_DIRECTIONS_
Everything in the entries except the pictures should be repeated exactly.

_PROVIDED INFORMATION_

====================

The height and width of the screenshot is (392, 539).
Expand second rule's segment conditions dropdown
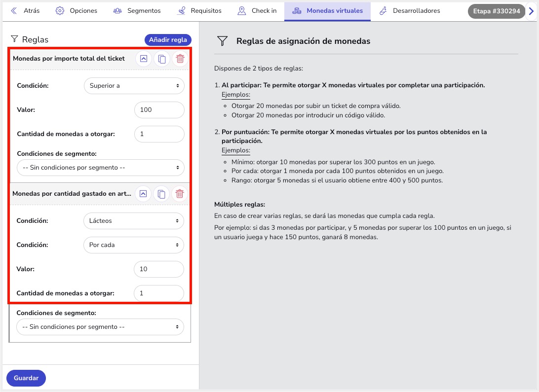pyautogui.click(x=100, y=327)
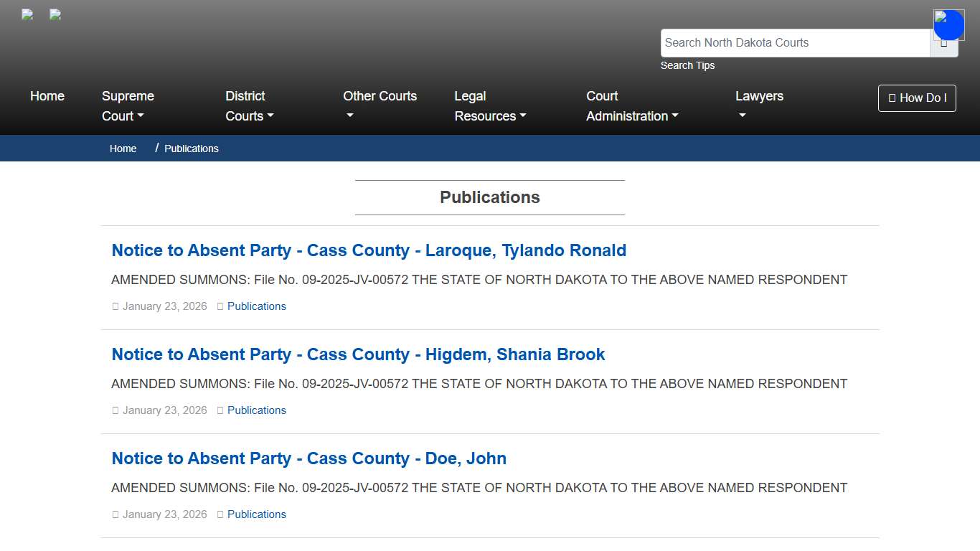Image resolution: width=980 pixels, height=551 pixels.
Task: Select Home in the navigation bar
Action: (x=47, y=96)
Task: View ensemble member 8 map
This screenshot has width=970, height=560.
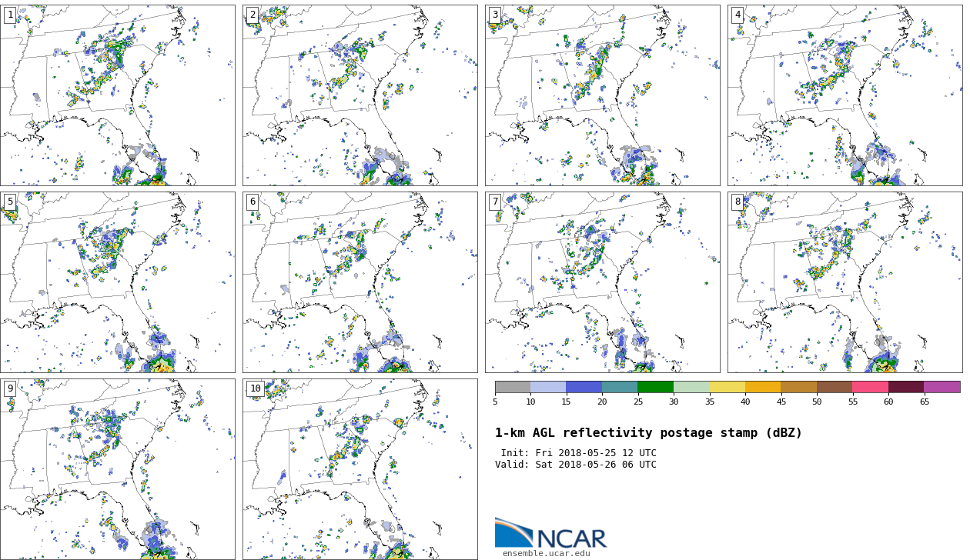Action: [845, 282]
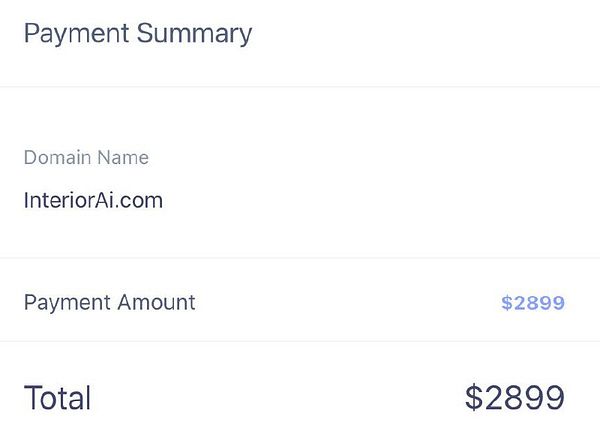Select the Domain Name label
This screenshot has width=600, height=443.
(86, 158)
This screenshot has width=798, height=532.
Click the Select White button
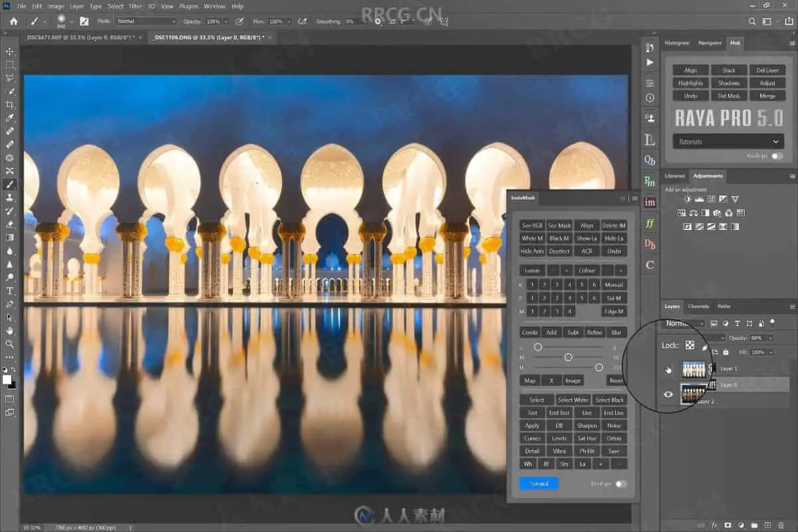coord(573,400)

====================

_RESPONSE BOX_
The height and width of the screenshot is (392, 539).
Expand second rule's segment conditions dropdown
pyautogui.click(x=100, y=327)
Image resolution: width=980 pixels, height=551 pixels.
Task: Select Home in the navigation bar
Action: (x=47, y=96)
Task: View ensemble member 8 map
This screenshot has width=970, height=560.
Action: [845, 282]
Select the Domain Name label
This screenshot has width=600, height=443.
(86, 158)
This screenshot has width=798, height=532.
Click the Select White button
coord(573,400)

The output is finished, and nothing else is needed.